2009 est mort, vive 2010 !!
Et oui, chers amis, chers ennemis, nous venons d’entrer dans une nouvelle décennie.
Ainsi pour fêter cela, je vous propose un petit souvenir cinématographique.
Les souvenirs étant justement un point essentiel du film que j’aimerai vous faire découvrir ou redécouvrir :


« STRANGE DAYS » ( 1995 ) de Kathryn Bigelow

Le réveillon – de l’an 2000 en l’occurrence – étant lui le moment clef du film.
Un réveillon vieux de dix ans, loin de tout bug informatique mais que la réalisatrice et son ou ses scénaristes ne voyaient tout de même pas de toute gaité il y a maintenant quinze ans.
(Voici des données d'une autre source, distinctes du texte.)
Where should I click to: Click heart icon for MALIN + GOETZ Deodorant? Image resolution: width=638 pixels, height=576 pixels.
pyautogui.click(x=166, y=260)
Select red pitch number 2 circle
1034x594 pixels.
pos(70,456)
Vous suivez toujours ?

A quelques heures de la fin de l’année 1999 et de l’entrée tant attendue dans le nouveau millénaire de l’an 2000 et du XXIème siècle, Lenny Nero, dealer de squids ( petits disques d’instants de mémoires et de souvenirs d’autrui ), va voir sa vie chaotique encore plus bouleversée lorsqu’il va se retrouver témoin à distance et en retard via cette technologie de crimes.
L’ancien flic qu’il fut tentera-t-il quelque chose ou non ?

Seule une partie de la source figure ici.